The Federation of American Scientists Strategic Security Blog has an excellent review of Chinese submarine activity for 2007 up. It is a very interesting read.China's entire fleet of approximately 55 general-purpose submarines conducted a total of six patrols during 2007, slightly better than the two patrols conducted in 2006 and zero in 2005.
The 2007 performance matches China's all-time high of six patrols conducted in 2000, the only two years since 1981 that Chinese submarines conducted more than five patrols in a single year.
The new information, obtained by Federation of American Scientists from the U.S. Navy under the Freedom of Information Act, also shows that none of China's ballistic missile submarines have ever conducted a deterrent patrol.
In a separate entry, FAS has defined a patrol based on the Defense Department’s unclassified Dictionary of Military Terms (JP 1-02) (PDF).
* Antisubmarine patrol: The systematic and continuing investigation of an area or along a line to detect or hamper submarines, used when the direction of submarine movement can be established.
* Inshore patrol: A naval defense patrol operating generally within a naval defense coastal area and comprising all elements of harbor defenses, the coastal lookout system, patrol craft supporting bases, aircraft, and Coast Guard stations.

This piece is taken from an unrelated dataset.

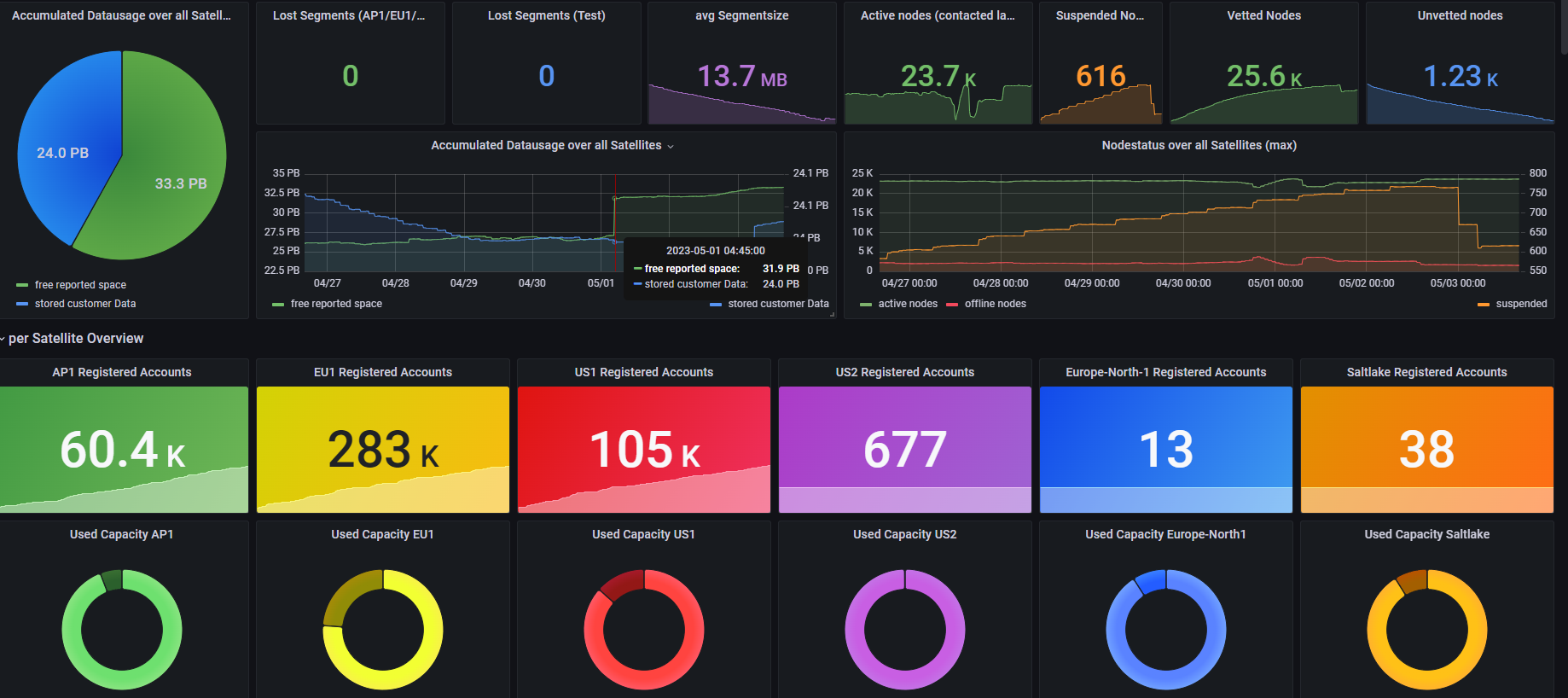Toggle the offline nodes legend series
The height and width of the screenshot is (698, 1568).
(x=995, y=304)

* Offshore patrol: A naval defense patrol operating in the outer areas of navigable coastal waters. It is a part of the naval local defense forces consisting of naval ships and aircraft and operates outside those areas assigned to the inshore patrol.

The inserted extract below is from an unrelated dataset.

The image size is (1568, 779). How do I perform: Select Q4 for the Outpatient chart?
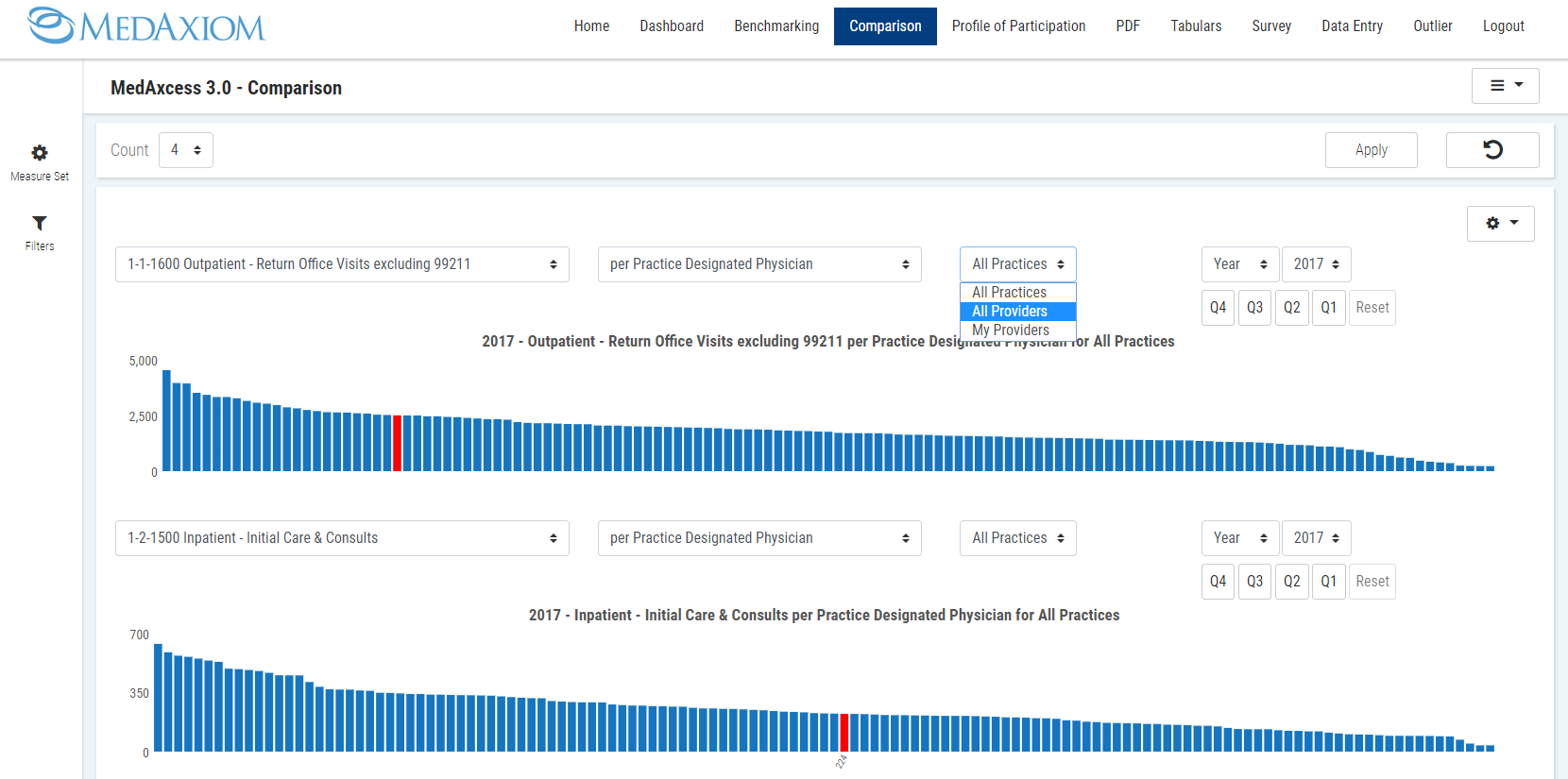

* Patrol: A detachment of ground, sea, or air forces sent out for the purpose of gathering information or carrying out a destructive, harassing, mopping up, or security mission.

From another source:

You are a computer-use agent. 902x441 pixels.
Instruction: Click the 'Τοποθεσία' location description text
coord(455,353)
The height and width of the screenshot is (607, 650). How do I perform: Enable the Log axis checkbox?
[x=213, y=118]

* Submarine patrol area: A restricted area established to allow submarine operations: a. unimpeded by the operation of, or possible attack from, friendly forces in wartime; b. without submerged mutual interference in peacetime.
If you don't read the entire article, the FAS summery of 2007 activity by the PLAN submarine force can be deceptive regarding the capabilities of the PLAN submarine force, but the article does a really good job of analysis in our opinion. However, it shouldn't be surprising that media attention given to the FAS publication gives a different impression. This Government Executive article is a good example. If you read it, you'll notice the article gives a lot of statistics that gives a completely different impression to the reader regarding the Chinese submarine force than what one would get had you read the FAS blog article.The reason the FAS analysis is so good and the media article is rediculous reporting is because statistical comparisons don't tell the story of PLAN strategy. PLAN submarine strategy, particularly with its large (and rapidly growing) conventionally powered submarine force is centered on regional sea control in a coastal defense or Taiwan strategy role. A nation like China, with no overseas military commitments can afford to spend time training submarine crews in short stints at sea, as opposed to dedicated trainings for long deployments overseas like western Navies. Citing patrol statistics ultimately gives a statistical comparison of over 100 patrols for the US Navy, and only 7 for the PLAN, giving the impression the PLAN is a beached force. That would be believable, if we didn't observe almost daily photography out of China of underway submarines, albeit near the shoreline.
The analysis based on patrols is an interesting measurement though, because it highlights the amount of operational experience the PLAN has in forward deployments.
Finally, the data was collected by Freedom of Information request by the US Navy. That means the US Navy, or perhaps regional allies, tracked 7 Chinese submarines this year. Readers of this blog have no doubt observed we track deployments of US Navy ships and submarines for simulation purposes and our Friday 5th Fleet Order of Battle. While we choose not to speculate openly the methods used by the US Navy to count patrols of PLAN submarines, the historical data for US submarine deployments paints an interesting picture.
We compared the numbers FAS provides between 2005 and 2007 with the number of US Navy attack submarines that deployed from the Pacific using open source historical data over the same time period. When we excluded Pacific based submarines that deployed to the Gulf, deployed specific to an exercise, or with a Strike Group, we noticed the graph between 2005 and 2007 we created is very similar to the graph reported by FAS over that three year time period. In other words, open source data accounts for 3 more independent submarine deployments in 2006 deployed to the Pacific under those conditions in 2005, and 7 more submarines in 2007 under those conditions than in 2006.
We don't have good numbers for deployments prior to 2005, but would imagine FAS does, and we would be curious if a similar comparison of years 2000-2004 for US Navy SSN deployments excluding those to the 5th fleet, exercises, or with strike groups would reveal a similar graph, representing higher or lower detection of PLAN submarine patrols depending upon the number of SSNs independently deployed. Based on dates of recent SSN decommissions and the current wars alone, we speculate that some of those trend lines would indeed be very similar.